Exercise details
Once the line with "Image resolution: width=1568" has been located in the records below, set down that line and all subsequent lines exactly, omitting the pictures.

Data items
-*-
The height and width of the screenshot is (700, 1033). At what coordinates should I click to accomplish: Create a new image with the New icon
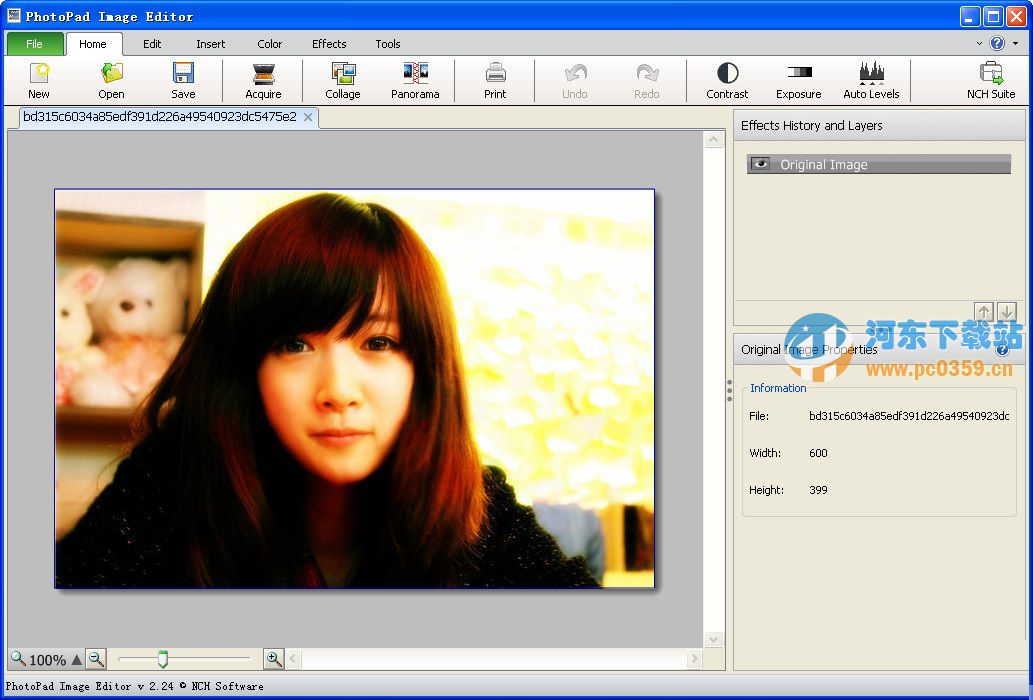38,79
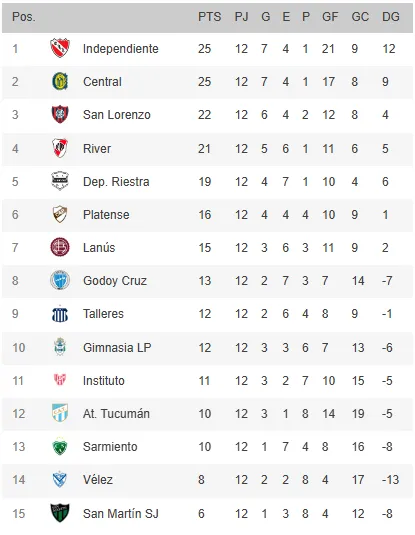Click the San Lorenzo club crest
This screenshot has width=415, height=535.
[x=60, y=114]
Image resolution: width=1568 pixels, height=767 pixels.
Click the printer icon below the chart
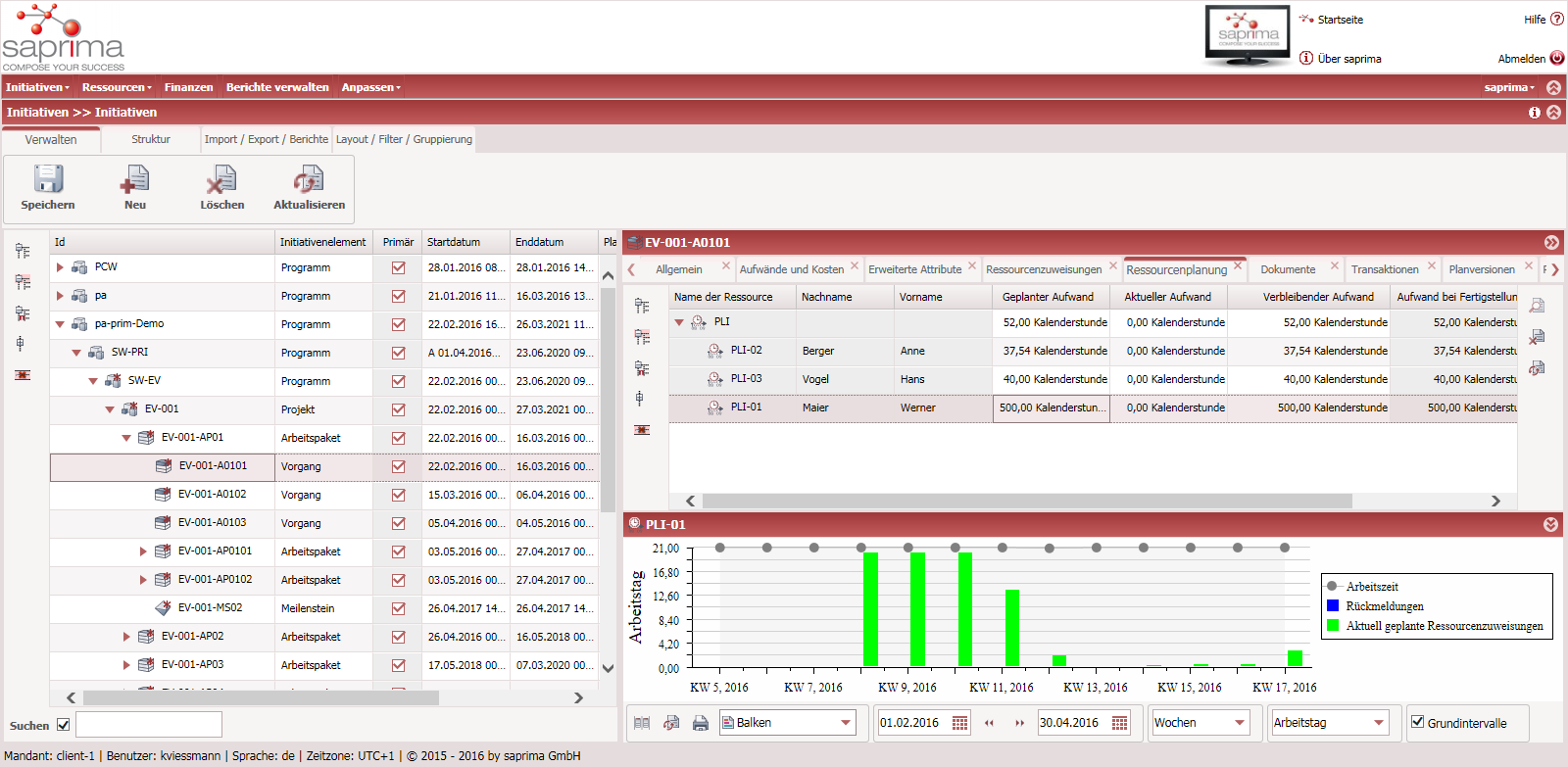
-*-
Exercise solution
Image resolution: width=1568 pixels, height=767 pixels.
Click the printer icon below the chart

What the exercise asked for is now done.